How does a general $n$-qubit entangled state deal with monogamy of entanglement?

Question

Now since only two electrons (or any quantum object) can be maximally entangled due to the monogamy of entanglement how does the general $n$-qubit states which has more than two qubits make use of entangled states to increase the computational space to $2^n$? so for example take this three qubit general state

$$a1|000⟩+a2|001⟩+a3|010⟩+a4|100⟩+a5|110⟩+a6|101⟩+a7|111⟩+a8|011⟩$$

If only 2 qubits out of these 3 are entangled how can we represent it in such a form?

same question for any $n$-qubit general state

$$∣ψ⟩_{n-qubit}= a1∣000…000⟩+ a2∣000…001⟩+a3 ∣000…010⟩+⋯.$$

i always understood general states as that all possible bits e:g l000>, l001>, ... (for example these three bits) cannot be computed independently since they are entangled but now that i know that only two can be maximally entangled how can we add a third non entangled qubit in that relation?. what part am i missing?

Answer 1

If only 2 qubits out of these 3 are entangled how can we represent it in such a form?
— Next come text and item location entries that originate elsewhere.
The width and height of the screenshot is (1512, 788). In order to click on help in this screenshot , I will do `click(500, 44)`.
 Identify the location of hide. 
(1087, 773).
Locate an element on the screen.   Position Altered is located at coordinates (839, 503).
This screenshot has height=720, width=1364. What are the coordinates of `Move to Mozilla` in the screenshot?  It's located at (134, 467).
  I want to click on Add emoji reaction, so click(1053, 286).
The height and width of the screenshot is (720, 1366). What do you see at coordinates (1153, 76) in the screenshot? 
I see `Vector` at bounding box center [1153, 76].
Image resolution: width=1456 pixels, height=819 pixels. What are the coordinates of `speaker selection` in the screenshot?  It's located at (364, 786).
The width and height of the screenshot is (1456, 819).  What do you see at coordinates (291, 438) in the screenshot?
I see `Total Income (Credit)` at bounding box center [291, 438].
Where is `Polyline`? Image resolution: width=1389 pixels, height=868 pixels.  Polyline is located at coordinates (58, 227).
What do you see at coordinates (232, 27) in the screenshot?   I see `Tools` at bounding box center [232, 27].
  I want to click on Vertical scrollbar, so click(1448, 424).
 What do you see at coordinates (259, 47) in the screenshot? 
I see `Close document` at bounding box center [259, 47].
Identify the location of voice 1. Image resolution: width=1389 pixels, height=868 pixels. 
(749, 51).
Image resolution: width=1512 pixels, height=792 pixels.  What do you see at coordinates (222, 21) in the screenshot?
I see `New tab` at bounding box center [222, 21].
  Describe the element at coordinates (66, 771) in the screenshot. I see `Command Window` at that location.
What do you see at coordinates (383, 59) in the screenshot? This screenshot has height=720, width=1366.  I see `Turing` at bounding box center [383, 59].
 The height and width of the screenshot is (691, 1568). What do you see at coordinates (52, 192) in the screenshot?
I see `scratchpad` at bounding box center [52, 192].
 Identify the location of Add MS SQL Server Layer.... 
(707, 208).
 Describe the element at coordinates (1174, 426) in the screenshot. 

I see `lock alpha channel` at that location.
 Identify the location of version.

If none of the qubits are entangled, the state can be written as:

$(a_1|0\rangle + a_2|1\rangle) (a_3|0\rangle + a_4|1\rangle) (a_5|0\rangle + a_6|1\rangle)$

Taking the appropriate products of the $a_x$ coefficients gives the amplitudes of each 3-bit states in your original formula.

If 2-qbits are entangled while the third is independent, the formula can be written as:

$(a_1|00\rangle + a_2|01\rangle + a_3|10\rangle + a_4|11\rangle) (b_1|0\rangle + b_2|1\rangle)$

Where the first term is the formula for the entangled 2-bit state.

So in summary, if 2-qbits are entangled while the third is not, this will show up in the amplitudes of the final formula and it will be separable into the above equation. Whereas if all 3 are entangled, in general, it cannot be written in the above form.